I am not seeking to be happy
I seek to live
For some time, well into adult hood
I abandoned my naive belief that
happiness is the goal.
Catilin's death punctuated
precisely that
Sorrow and joy live together
both must be acknowledged
both must have my full attention
Happiness is a wish, a fantasy, and fleeting
And that's OK
Life is presence and fluid
And that's what is

I am not seeking to be happy
I seek to live
And in life, I will be content
with tears and smiles

I find that allowing painful and raw emotions to flow out of me
Feelings of anger, fear, jealousy, pity, desire, guilt
To acknowledge them and know them
through some kind of expression
is an outlet to wash clean the heart
Using the same water that bubbles from a spring
a spring of hope that I cup my hands under
and bring to to my lips to refresh
or splash upon my heart to cleanse

In short:
I will always feel sorrow that Caitlin is dead.
I will always feel joy that Caitlin lived and that
I am her mother
I will not shy away from expressing my sorrow
or describing my joy


Why this big-thought? I've been feeling frustrated with the message that one should "focus on the positive." This is not one of those life events where that strategy works or is a healthy approach. I've been feeling irritated with the message that expression of the so-called "negative" emotions should be avoided. Feelings in and of themselves are not bad, and without a healthy way to express what is in your heart and mind, a more insidious and possibly damaging expression will most likely emerge. I'm not interested in converting or swaying others to think as I do, but I am interested in exercising my right to express myself and "give permission" if you will, to others who may feel stifled from expressing what must be released in a healthy way. Ah, but here's where I feel myself launching into the sorely lacking arts education in our children's lives and this is not the place for that "big thought."

2 comments:

  1. People don't like it when we dwell. It scares them. Makes us seem unwell. As though we are clinically depressed...or wallowing.

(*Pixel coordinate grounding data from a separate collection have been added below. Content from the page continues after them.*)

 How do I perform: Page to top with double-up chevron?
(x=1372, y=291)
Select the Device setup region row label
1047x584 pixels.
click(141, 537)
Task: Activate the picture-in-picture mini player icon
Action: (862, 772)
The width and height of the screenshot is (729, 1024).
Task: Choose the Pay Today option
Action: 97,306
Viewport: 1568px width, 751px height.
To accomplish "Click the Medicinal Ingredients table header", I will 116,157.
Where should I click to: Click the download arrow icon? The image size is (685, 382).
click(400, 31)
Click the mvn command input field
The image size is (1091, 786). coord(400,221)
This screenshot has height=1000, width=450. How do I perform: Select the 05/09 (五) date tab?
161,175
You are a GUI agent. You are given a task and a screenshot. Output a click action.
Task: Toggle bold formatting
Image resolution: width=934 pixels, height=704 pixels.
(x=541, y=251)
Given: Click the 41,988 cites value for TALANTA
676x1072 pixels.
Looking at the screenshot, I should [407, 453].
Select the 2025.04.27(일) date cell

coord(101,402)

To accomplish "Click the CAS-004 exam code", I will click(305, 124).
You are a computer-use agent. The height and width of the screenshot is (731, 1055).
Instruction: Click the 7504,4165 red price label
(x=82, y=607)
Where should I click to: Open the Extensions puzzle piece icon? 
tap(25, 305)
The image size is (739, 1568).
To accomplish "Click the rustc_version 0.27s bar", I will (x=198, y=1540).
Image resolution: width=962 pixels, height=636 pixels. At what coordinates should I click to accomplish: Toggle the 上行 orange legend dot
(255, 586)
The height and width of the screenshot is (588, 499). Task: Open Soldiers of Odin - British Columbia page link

    It's not true. I agree with you. Grief is not the same as depression. It shouldn't be bottled up or deflected.

    If I tried to bottle up or hold back my feelings right now. I would explode.

    Caitlin's butterfly is pretty.

    ReplyDelete
  2. I'm glad you are so open about feeling and expressing emotions whatever they are. It is so true that sorrow and joy live together. I find my own joy and sorrow completely interwoven and try to fully feel and express both.